YOUR OBJECTIVE |
Rewrite the records below, replacing each "Where is" with "What is the location of" and leaving everything else unchanged.

^^^^^^^^

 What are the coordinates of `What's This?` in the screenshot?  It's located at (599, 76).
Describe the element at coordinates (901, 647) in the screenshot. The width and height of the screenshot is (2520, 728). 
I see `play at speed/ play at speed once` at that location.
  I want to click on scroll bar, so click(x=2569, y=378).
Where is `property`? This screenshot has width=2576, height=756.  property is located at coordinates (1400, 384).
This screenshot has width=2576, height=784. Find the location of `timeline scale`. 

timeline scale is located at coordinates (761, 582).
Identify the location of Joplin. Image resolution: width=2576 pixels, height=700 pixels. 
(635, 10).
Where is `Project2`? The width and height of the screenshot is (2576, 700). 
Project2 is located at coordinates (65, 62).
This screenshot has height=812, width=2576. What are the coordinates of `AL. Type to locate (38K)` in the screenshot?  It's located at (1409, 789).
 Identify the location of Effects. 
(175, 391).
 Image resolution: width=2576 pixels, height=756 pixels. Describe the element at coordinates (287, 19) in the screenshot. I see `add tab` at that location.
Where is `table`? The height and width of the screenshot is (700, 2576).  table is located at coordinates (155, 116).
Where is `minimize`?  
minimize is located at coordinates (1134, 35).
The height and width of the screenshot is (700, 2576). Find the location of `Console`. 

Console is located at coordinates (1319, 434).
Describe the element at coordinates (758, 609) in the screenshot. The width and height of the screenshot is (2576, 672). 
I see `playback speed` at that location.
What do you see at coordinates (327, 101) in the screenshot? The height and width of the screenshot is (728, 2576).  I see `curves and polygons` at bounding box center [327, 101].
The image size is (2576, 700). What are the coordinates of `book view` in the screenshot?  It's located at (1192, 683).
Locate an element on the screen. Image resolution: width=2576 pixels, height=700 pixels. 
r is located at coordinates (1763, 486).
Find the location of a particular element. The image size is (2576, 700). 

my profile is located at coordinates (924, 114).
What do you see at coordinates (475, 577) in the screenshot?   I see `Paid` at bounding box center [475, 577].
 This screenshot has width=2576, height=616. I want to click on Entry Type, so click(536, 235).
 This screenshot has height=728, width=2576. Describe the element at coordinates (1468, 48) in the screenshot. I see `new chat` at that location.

^^^^^^^^

TASK RESULT |
 What are the coordinates of `What's This?` in the screenshot?  It's located at (599, 76).
Describe the element at coordinates (901, 647) in the screenshot. The width and height of the screenshot is (2520, 728). 
I see `play at speed/ play at speed once` at that location.
  I want to click on scroll bar, so click(x=2569, y=378).
What is the location of `property`? This screenshot has width=2576, height=756.  property is located at coordinates (1400, 384).
This screenshot has width=2576, height=784. Find the location of `timeline scale`. 

timeline scale is located at coordinates (761, 582).
Identify the location of Joplin. Image resolution: width=2576 pixels, height=700 pixels. 
(635, 10).
What is the location of `Project2`? The width and height of the screenshot is (2576, 700). 
Project2 is located at coordinates (65, 62).
This screenshot has height=812, width=2576. What are the coordinates of `AL. Type to locate (38K)` in the screenshot?  It's located at (1409, 789).
 Identify the location of Effects. 
(175, 391).
 Image resolution: width=2576 pixels, height=756 pixels. Describe the element at coordinates (287, 19) in the screenshot. I see `add tab` at that location.
What is the location of `table`? The height and width of the screenshot is (700, 2576).  table is located at coordinates (155, 116).
What is the location of `minimize`?  
minimize is located at coordinates (1134, 35).
The height and width of the screenshot is (700, 2576). Find the location of `Console`. 

Console is located at coordinates (1319, 434).
Describe the element at coordinates (758, 609) in the screenshot. The width and height of the screenshot is (2576, 672). 
I see `playback speed` at that location.
What do you see at coordinates (327, 101) in the screenshot? The height and width of the screenshot is (728, 2576).  I see `curves and polygons` at bounding box center [327, 101].
The image size is (2576, 700). What are the coordinates of `book view` in the screenshot?  It's located at (1192, 683).
Locate an element on the screen. Image resolution: width=2576 pixels, height=700 pixels. 
r is located at coordinates (1763, 486).
Find the location of a particular element. The image size is (2576, 700). 

my profile is located at coordinates (924, 114).
What do you see at coordinates (475, 577) in the screenshot?   I see `Paid` at bounding box center [475, 577].
 This screenshot has width=2576, height=616. I want to click on Entry Type, so click(536, 235).
 This screenshot has height=728, width=2576. Describe the element at coordinates (1468, 48) in the screenshot. I see `new chat` at that location.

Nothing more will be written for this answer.